> _Document segment_
►
A little homework unearthed Mankunku’s full name, Winston “Mankunku” Ngozi, which did not add any salience. You have to know your way around jazz history in this part of the world, and I confess my ignorance, aside from the expatriate South Africans we Europeans are familiar with – Abdullah Ibrahim/Dollar Brand, Chris McGregor/Brotherhood of Breath, Johnny Dyani, Hugh Masekela… that’s about it for me.

There are, of course, distinctly South African regional jazz forms, the carnival music of the townships with their emphasis on instruments of  marching parades, and drum/percussion-led Zulu collective dance rhythms. But that is not the territory of the Mankunku Quartet.

Putting the Mankunku name and Yakhal’ Inkomo into Search quickly revealed a massively revered artist from exactly the right spot in jazz history: 1968. The DJ cognoscenti knew this including DJ Spell-check, Gilles Peterson, just not me. It also threw light on the different paths taken by musicians who departed Africa for more conducive Western shores like Abdullah Ibrahim, and those like Winston Ngozi, who stood their ground in their homeland and all of its troubles and indignities, and as a result, remained relatively unknown in the West.
◄
> _Data excerpt_
►
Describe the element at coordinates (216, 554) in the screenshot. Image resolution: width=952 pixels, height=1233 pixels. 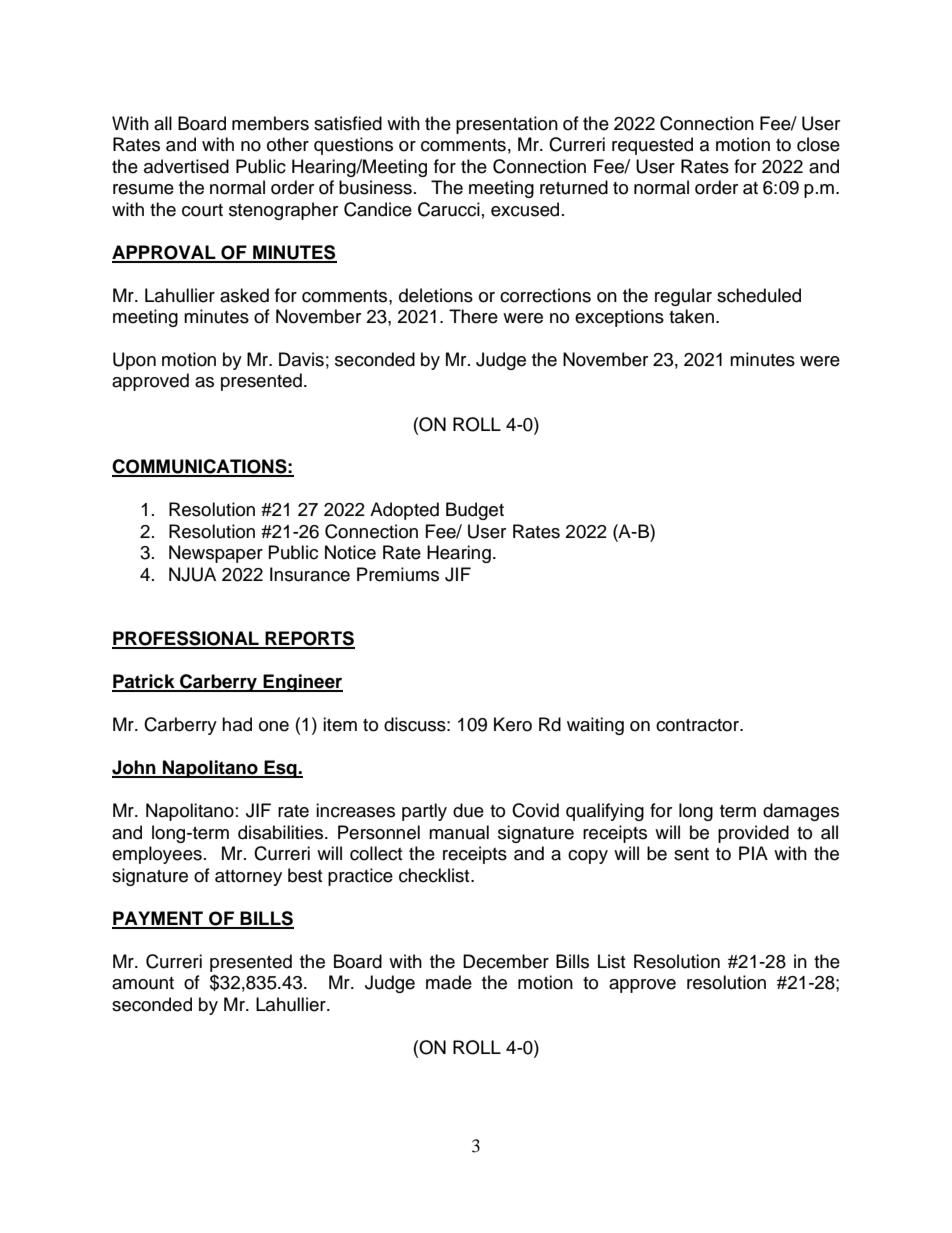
◄
> _What to work on_
Answer these questions about the passage on Mankunku:
1. What is Mankunku's full name?
2. Which two distinctly South African regional jazz forms does the passage mention?
3. What year does the passage give for the artist's place in jazz history?

> _Result of this exercise_
1. Winston "Mankunku" Ngozi
2. The carnival music of the townships, and drum/percussion-led Zulu collective dance rhythms
3. 1968